(SOURCE DATA Opens)
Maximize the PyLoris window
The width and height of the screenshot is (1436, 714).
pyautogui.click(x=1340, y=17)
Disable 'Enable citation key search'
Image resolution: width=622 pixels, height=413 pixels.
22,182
(SOURCE DATA Closes)
**AIM OF THE TASK**.
Give back each line above exactly as written.

**WRITTEN ANSWER**.
Maximize the PyLoris window
The width and height of the screenshot is (1436, 714).
pyautogui.click(x=1340, y=17)
Disable 'Enable citation key search'
Image resolution: width=622 pixels, height=413 pixels.
22,182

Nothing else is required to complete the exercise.